(PROVIDED DATA)
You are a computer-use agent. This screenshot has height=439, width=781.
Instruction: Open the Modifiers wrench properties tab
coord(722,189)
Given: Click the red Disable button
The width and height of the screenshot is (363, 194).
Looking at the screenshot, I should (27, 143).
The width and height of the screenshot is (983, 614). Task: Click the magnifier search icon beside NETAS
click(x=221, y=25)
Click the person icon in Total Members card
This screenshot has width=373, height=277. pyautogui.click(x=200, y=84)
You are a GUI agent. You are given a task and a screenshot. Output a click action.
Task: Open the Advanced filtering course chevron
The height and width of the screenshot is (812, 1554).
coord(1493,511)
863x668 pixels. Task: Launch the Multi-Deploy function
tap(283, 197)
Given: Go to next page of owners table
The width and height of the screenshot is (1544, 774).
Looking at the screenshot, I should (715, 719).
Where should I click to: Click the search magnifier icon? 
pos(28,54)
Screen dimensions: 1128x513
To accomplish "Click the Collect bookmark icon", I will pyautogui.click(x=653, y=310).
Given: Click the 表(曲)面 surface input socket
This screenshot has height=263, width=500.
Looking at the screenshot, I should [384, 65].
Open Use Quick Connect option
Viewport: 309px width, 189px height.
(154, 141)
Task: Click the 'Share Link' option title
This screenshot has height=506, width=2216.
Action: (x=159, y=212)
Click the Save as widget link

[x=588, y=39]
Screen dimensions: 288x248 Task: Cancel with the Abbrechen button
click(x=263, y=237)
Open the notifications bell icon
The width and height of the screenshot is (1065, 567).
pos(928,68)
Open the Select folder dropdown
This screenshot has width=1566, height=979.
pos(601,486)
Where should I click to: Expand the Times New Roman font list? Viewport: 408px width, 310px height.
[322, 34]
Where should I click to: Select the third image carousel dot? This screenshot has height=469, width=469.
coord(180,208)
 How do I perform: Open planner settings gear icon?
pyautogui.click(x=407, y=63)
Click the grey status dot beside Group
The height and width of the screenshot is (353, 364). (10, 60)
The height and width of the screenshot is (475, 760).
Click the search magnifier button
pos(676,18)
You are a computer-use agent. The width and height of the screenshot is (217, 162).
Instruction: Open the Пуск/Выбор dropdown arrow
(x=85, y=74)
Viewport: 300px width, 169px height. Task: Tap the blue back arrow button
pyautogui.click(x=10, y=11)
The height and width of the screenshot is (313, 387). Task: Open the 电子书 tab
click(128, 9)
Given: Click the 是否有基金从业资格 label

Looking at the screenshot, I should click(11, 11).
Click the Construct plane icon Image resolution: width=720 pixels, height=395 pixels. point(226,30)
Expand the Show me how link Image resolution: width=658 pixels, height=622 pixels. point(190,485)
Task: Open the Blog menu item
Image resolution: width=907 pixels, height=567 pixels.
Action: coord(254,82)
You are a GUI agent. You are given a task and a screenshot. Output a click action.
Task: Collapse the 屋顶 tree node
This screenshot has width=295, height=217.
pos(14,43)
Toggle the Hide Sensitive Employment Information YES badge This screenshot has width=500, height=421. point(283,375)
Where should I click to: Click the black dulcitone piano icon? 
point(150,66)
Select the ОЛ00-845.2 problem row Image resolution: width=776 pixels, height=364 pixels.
(End PROVIDED DATA)
- _GOAL OF THE EXERCISE_
Examine the records above and state the number of lines that include "agent", with no further text.

- _SOLUTION FOR THIS EXERCISE_
4